/FixTess4j4Mac

A utility library that will add the required C library to the Tess4j library.

Primary LanguageJava

FixTess4j4Mac

Tess4j is a Java wrapper library for the tesseract program, an excellent OCR tool.

FixTess4j4Mac is a simple library that adds the required C library from tesseract into the tess4j jar file so that you can use tess4j on a Mac without the missing resource error.

Executable Now Available

There is now a GRAALVM compiled native-image available from the releases page that you can download and run to patch your Tess4j jar file. Just get the program and run it and the menu will be self explanatory.

Adding this library to your project

The library is available as a Maven dependency on Central.

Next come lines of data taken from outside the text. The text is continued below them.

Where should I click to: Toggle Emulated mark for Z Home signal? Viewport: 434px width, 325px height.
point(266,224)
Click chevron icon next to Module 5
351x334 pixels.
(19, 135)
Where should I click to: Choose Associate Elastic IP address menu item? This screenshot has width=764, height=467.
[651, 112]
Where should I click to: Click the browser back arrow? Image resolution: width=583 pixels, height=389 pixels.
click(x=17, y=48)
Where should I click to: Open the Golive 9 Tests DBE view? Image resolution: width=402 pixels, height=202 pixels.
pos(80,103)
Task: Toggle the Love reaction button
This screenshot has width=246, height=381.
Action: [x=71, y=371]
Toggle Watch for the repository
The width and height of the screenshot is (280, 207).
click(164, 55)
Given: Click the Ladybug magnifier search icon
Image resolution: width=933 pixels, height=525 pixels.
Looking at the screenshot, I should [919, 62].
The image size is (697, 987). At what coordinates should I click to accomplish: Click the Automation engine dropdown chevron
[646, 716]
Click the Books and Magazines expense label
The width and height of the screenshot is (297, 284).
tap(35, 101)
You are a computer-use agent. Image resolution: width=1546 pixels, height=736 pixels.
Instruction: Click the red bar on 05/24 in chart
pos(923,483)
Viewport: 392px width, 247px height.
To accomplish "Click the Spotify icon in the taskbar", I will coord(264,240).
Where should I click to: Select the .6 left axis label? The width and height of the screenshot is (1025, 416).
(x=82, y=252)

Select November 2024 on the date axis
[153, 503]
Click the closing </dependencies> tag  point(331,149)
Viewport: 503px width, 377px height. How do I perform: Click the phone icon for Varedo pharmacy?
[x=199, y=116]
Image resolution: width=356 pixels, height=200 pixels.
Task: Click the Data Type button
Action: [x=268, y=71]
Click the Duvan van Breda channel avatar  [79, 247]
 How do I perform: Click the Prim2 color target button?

Add the following to your POM file:

<dependency>
    <groupId>com.simtechdata</groupId>
    <artifactId>FixTess4j4Mac</artifactId>
    <version>2.0.0</version>
</dependency>

Or, if using Gradle to build, add this to your Gradle build file

compile group: 'com.simtechdata', name: 'FixTess4j4Mac', version: 2.0.0

You can even use it from a Groovy script

@Grapes(
  @Grab(group='com.simtechdata', module='FixTess4j4Mac', version=2.0.0)
)

If your project is modular, then make sure this is in your module-info.java file

requires com.simtechdata.FixTess4j4Mac;

Prerequisites

You can have the library check to see if everything is in place and working so that the patch will go snoothly,

String response = FixTess4j4Mac.checkEnvironment();
System.out.println(response);

If there are any issues that you need to address, the output will tell you exactly what you need to do to fix it.

Basically, the library needs to be able to execute: mvn and jar which means they need to be in your PATH. You also need to have tesseract installed via Homebrew because thats where the library gets the file to patch the jar. If you don't have it installed, or you aren't sure, this will fix you up in a jiffy:

brew update
brew uninstall tesseract
sudo rm -R /usr/local/Cellar/tesseract
brew install tesseract

Setup

If you dont have Tess4J in a local maven repository because you either don't use Maven or you manually downloaded the library or whatever the reason, you can patch your jar file specifically by creating a Path object with that files full path, then simply pass that Path object to the patchJar() method:

Path path = Paths.get("MyFolder","subfolder","tess4j-5.6.0.jar");
FixTess4j4Mac.patchJar(path);

If you're using Maven, read on...

Patching tess4j

tess4j needs access to a specific C library file libtesseract.dylib, which is automatically available to tess4j when it is used in a Windows environment. But for us Mac users, simply installing tesseract doesn't make it available to tess4j, so we need to patch the tess4j jar file and put the C library inside of it so that we don't have problems using tess4j.

This is where FixTess4j4Mac comes in handy.

FixTess4j4Mac.patchJar();

If you want to patch specific versions of the Tess4J library, you can get a list of Path objects for each version you have in your local maven repo, then simply pass one of the paths into the patch method as an argument.

List<Path> list = FixTess4j4Mac.getMavenVersions();
for(Path path : list) {
    FixTess4j4Mac.patchJar(path);
}

Using Tess4J After Patching

Once the library is patched, when you use the tess4j library, you will need to specify the data directory so that the library has access to the training data in order to perform its OCR methods successfully. So wherever you instantiate tess4j in your project you will need to add that path, which you can pull from this library like so:

Tesseract tesseract = new Tesseract();
tesseract.setDatapath(FixTess4j4Mac.getDataPath());

Hope this library helps make your use of tess4j easy.

Updates

2.0.0

    • Rewrote most of the code to take advantage of the JavaProc library for running processes. Easier to use and more reliable.
    • Added the getMavenVersions() method
    • Added overloaded patchJar() method for patching specific maven paths.
    • Added the patchJar(Path) method to make is easier to patch a specific maven version of Tess4J - see documentation above for details.
    • Added the checkEnvironment() method to make it easier to use the library and get things done quickly.
    • Updated test class.
    • Removed the setPathToTess4jJarFile method - use the patchJar(Path) method instead.